▶ _VORGEGEBENER TEXT_

****************************************

Sechs Tage später wagte Maryse am 27. Juni 1929 einen Flug von Paris nach Amsterdam und zurück. Doch ein Motorschaden zwang sie nahe des Flughafens Schiphol zu einer Notlandung in einem Tulpenfeld. Für den Schaden im Tulpenfeld musste sie 5125 Francs bezahlen, was die Aufgabe weiterer geplanter Flüge in Europa zur Folge hatte.

Spektakuläre Langstreckenflüge mit nachgebauter Moth

Stolz konnte Maryse Hilsz am 21. April 1930 ihre Lizenz Nr.1293 als Verkehrspilotin entgegennehmen. Sie kaufte einen kleinen Doppeldecker Morane-Saulnier (F-Moth) mit 100- PS-Motor, bei dem es sich um eine in Lizenz in Frankreich nachgebaute Moth von De Havilland handelte. Diese Maschine wurde unter F-AJOE zugelassen und von Maryse als «Joe I» bezeichnet. Eine der Leidenschaften von Maryse Hilsz waren spektakuläre Langstreckenflüge, die sie 1930 nach Saigon, 1932 nach Antananarivo (Madagaskar) sowie 1933 und 1934 nach Tokio führten. Ihre andere Leidenschaft waren meisterhafte Kunstflüge. Jede dieser beiden Leidenschaften hätte eigentlich für ein ganzes Leben ausgereicht.

Den Flug von Villacoublay bei Paris nach Saigon wagte Maryse Hilsz am 12. November 1930 mit ihrem Doppeldecker «Joe I». Dabei verzichtete sie auf einen Passagier, damit sie einen grösseren Benzinvorrat mitnehmen konnte. Der Flug erfolgte über Gorizia, Belgrad, Istanbul, Konya, Aleppo, Bagdad, Bouchir, Djansk, Karatschi, Agra, Kalkutta, Rangun und Bangkok. Um lästigen Benzingestank loszuwerden, musste sie sich vom 24. November bis zum 4. Dezember 1930 in Rangun aufhalten.

****************************************

▶ _AUFGABENSTELLUNG_
Schreiben Sie den Text über die Flüge von Maryse Hilsz im Anschluss an seinen letzten Satz weiter.

****************************************

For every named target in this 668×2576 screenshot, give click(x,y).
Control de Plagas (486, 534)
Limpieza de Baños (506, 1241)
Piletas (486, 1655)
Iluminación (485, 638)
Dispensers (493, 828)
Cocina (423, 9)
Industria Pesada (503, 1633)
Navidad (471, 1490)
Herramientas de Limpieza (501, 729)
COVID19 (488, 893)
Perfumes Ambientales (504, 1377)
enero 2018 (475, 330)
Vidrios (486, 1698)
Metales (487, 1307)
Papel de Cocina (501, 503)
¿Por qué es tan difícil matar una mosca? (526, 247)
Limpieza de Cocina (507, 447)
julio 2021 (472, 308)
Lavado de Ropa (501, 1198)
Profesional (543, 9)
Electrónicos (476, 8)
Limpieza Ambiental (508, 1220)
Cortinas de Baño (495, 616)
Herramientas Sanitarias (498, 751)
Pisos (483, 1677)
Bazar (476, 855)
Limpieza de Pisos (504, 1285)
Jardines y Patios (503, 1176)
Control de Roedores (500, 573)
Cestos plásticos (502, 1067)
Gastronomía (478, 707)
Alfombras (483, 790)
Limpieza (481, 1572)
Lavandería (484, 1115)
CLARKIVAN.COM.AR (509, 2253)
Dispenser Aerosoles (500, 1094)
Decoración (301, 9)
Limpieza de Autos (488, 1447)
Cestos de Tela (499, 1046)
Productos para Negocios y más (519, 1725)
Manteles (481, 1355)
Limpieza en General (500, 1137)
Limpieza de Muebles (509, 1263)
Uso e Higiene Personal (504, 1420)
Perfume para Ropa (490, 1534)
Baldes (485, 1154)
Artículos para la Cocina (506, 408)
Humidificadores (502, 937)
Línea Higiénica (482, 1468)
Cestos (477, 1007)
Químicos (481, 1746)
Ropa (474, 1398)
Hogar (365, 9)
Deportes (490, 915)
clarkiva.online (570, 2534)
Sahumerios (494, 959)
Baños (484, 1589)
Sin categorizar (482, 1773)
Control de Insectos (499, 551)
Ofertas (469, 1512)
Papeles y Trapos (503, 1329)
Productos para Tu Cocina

****************************************

▶ _ANTWORT_
In Saigon kam sie am 5. Dezember 1930 an. Ein Öl-Leck während des Rückfluges erforderte eine Notlandung und eine Reise mit einem Esel, um Schmiermittel zu beschaffen. Am 22. Dezember 1930 traf Maryse in Bagdad  ein. Neue Probleme verursachte der Ausfall des Propellers am 28. Dezember 1930 in Istanbul. Erst am 10. Januar 1931 konnte Maryse diese Stadt verlassen. Am 7. Februar 1931 erreichte sie endlich den Flughafen Le Bourget bei Paris in Frankreich.

In 92 Stunden 31 Minuten Flugzeit hatte sie eine Flugstrecke von insgesamt rund 25 000 Kilometern hinter sich gebracht!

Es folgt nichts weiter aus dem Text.